Over time, Yvonne began to open up to Tami, relating her gradual fall into poverty, a tale of struggling with abuse and abandonment which led to a long battle with alcoholism. By mid-2001, her prized SUV was her home and only possession, but that too was taken from her when she couldn’t afford the fees to release it from impound after it was stolen. Fortunately, Tami was eventually able to convince Yvonne to enter rehab and embark on a program designed to save her life.

==Critical reception==
The film was generally well-received by critics. Variety stated that the director "doesn't stoop to the usual gimmicks," and called the script "thoughtful." They also thought the story was "simple" and "meaningful," and said it was "more of a character study than a message movie."

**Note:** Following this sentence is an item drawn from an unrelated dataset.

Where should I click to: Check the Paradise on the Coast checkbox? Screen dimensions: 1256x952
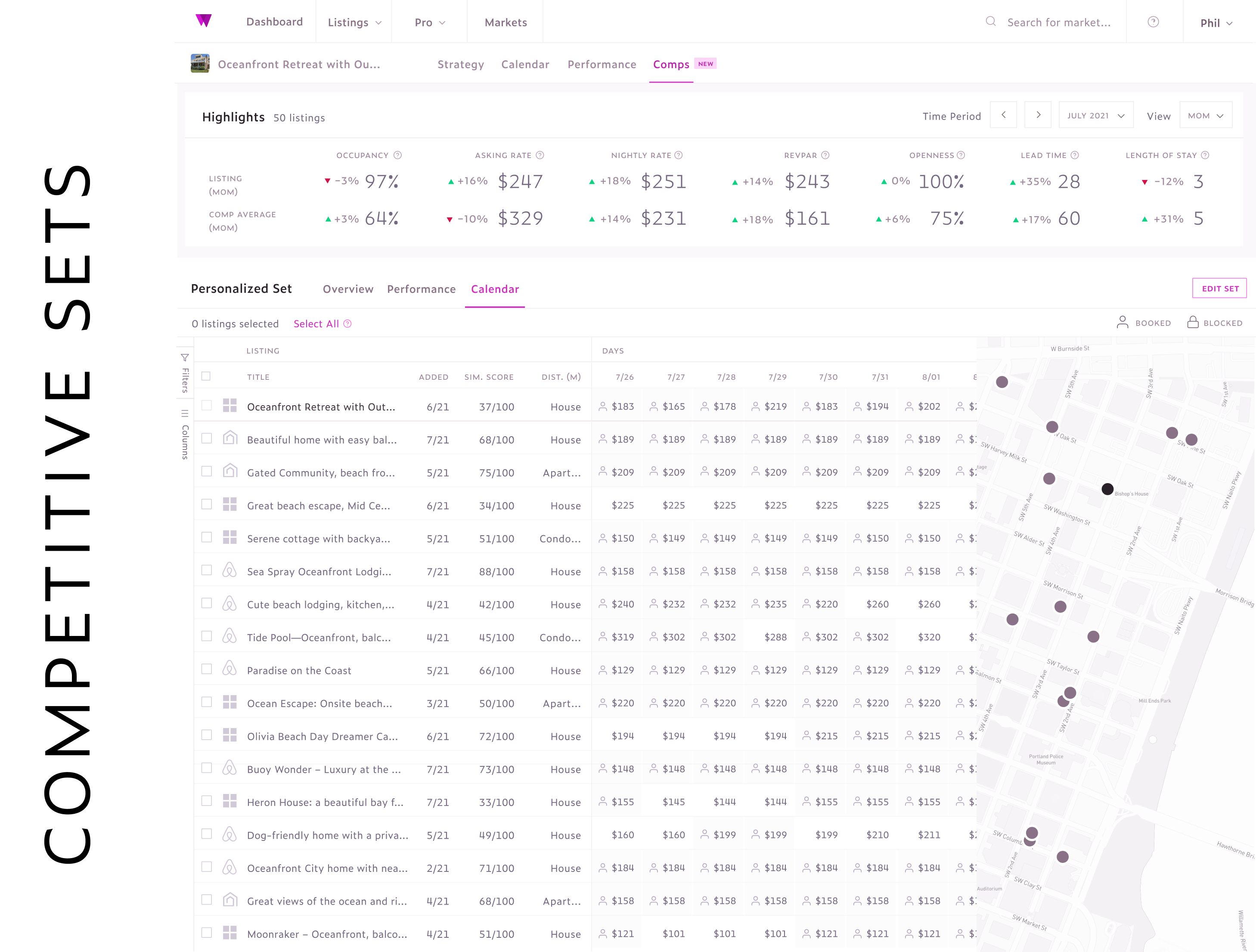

Marilyn Moss of The Hollywood Reporter gave it a milder review, stating that the film "stretches it a bit in the sentimental category," but still "holds a grip without too much effort," yet at the same time "there is hardly anything to set a spark." She also said, "When the corn doesn't get in the way of the story, this movie is believable and affecting." Chandra Wilson was praised for her portrayal as a "bitter"; Moss stated that "she easily takes hold of the frame whenever she's in it."

==Award and honors==
Chandra Wilson was nominated for a Primetime Emmy Award for Outstanding Lead Actress in a Miniseries or Movie for her performance.